* [Exercise instructions]
As the answer, set down the lines below from the one containing "You are a computer-use agent. 800x480 pixels." through the one containing "Viewport: 1225px width, 980px height.", exactly and inclusively, and no others.

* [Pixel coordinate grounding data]
^^^^^^^^^^^^^^^^

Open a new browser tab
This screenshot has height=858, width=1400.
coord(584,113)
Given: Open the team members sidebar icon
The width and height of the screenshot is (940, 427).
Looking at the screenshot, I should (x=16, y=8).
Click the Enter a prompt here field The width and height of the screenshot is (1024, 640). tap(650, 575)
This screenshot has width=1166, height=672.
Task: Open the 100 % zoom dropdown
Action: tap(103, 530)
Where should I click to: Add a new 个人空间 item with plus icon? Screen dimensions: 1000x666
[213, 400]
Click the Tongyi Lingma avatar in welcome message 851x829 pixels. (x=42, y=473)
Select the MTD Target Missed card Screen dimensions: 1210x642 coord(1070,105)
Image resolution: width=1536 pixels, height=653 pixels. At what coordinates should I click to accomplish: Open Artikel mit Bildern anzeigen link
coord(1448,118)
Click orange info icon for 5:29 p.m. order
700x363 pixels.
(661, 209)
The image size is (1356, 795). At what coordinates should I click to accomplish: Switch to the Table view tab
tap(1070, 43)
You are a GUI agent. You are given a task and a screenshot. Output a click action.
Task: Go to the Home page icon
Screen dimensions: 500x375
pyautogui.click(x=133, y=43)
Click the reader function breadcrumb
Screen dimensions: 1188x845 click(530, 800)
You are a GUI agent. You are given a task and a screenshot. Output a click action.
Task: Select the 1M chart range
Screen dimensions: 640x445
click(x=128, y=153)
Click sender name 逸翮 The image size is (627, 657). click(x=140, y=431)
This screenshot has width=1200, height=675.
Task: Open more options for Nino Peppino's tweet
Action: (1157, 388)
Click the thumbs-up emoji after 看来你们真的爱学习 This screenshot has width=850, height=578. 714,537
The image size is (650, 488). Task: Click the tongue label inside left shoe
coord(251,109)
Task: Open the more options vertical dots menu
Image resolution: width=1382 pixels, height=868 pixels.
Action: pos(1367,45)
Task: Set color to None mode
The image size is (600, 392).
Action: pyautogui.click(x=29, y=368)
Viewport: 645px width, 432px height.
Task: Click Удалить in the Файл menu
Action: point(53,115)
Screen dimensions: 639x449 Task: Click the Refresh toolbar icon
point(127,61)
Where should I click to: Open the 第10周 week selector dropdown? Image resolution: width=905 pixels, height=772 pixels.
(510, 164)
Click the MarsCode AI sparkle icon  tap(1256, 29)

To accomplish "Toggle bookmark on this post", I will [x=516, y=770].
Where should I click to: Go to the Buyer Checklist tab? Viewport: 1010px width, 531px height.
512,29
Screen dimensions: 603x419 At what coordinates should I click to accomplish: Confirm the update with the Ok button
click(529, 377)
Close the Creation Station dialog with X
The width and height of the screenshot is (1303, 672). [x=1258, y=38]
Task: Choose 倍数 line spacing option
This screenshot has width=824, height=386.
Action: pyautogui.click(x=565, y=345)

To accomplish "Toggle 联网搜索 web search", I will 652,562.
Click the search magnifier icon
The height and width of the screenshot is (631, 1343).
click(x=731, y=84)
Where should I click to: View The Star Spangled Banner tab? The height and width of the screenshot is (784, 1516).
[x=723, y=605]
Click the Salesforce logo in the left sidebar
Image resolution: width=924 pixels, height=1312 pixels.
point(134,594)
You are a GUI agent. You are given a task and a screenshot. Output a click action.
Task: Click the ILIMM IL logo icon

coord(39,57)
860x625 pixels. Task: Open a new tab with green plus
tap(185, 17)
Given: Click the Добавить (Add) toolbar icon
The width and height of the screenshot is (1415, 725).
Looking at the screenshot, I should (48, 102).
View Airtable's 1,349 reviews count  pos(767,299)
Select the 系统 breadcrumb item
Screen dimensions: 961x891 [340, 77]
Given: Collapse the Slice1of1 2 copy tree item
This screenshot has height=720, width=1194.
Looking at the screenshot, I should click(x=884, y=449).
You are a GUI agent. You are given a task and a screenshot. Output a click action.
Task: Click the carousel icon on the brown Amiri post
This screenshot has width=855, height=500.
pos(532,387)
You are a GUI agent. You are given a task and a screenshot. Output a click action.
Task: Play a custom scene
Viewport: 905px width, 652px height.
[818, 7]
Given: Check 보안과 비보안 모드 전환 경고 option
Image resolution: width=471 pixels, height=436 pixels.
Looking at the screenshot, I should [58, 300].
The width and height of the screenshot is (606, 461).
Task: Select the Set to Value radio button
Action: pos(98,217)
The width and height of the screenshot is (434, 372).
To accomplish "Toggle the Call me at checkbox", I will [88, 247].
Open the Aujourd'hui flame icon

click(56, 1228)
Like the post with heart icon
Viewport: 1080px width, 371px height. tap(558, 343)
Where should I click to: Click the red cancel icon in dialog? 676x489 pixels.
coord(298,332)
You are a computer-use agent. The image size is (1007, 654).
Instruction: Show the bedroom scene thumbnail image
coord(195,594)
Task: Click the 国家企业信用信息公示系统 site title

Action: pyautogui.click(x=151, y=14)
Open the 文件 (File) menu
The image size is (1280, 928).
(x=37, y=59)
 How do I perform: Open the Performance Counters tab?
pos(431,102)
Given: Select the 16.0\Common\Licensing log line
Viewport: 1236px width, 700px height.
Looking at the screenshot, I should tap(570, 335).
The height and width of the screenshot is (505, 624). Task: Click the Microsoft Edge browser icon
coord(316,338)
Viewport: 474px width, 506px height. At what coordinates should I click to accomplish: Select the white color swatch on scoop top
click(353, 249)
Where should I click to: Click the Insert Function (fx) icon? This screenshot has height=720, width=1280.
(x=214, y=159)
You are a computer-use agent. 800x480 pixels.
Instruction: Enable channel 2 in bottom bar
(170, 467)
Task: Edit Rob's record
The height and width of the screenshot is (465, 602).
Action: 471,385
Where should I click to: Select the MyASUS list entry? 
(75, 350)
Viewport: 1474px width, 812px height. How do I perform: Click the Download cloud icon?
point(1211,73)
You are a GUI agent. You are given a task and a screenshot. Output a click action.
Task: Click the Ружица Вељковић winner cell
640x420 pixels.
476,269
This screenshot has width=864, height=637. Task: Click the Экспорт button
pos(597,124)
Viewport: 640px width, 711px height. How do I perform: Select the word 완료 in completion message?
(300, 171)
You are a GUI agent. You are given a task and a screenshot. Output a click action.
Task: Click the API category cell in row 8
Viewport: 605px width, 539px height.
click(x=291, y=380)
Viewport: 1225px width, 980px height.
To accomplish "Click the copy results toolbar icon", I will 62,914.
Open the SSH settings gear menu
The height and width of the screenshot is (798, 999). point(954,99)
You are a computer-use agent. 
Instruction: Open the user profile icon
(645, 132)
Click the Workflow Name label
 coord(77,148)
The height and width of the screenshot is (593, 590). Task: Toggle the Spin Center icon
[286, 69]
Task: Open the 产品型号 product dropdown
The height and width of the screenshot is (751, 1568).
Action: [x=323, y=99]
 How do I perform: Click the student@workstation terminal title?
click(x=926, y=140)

^^^^^^^^^^^^^^^^

* [Answer space]
You are a computer-use agent. 800x480 pixels.
Instruction: Enable channel 2 in bottom bar
(170, 467)
Task: Edit Rob's record
The height and width of the screenshot is (465, 602).
Action: 471,385
Where should I click to: Select the MyASUS list entry? 
(75, 350)
Viewport: 1474px width, 812px height. How do I perform: Click the Download cloud icon?
point(1211,73)
You are a GUI agent. You are given a task and a screenshot. Output a click action.
Task: Click the Ружица Вељковић winner cell
640x420 pixels.
476,269
This screenshot has width=864, height=637. Task: Click the Экспорт button
pos(597,124)
Viewport: 640px width, 711px height. How do I perform: Select the word 완료 in completion message?
(300, 171)
You are a GUI agent. You are given a task and a screenshot. Output a click action.
Task: Click the API category cell in row 8
Viewport: 605px width, 539px height.
click(x=291, y=380)
Viewport: 1225px width, 980px height.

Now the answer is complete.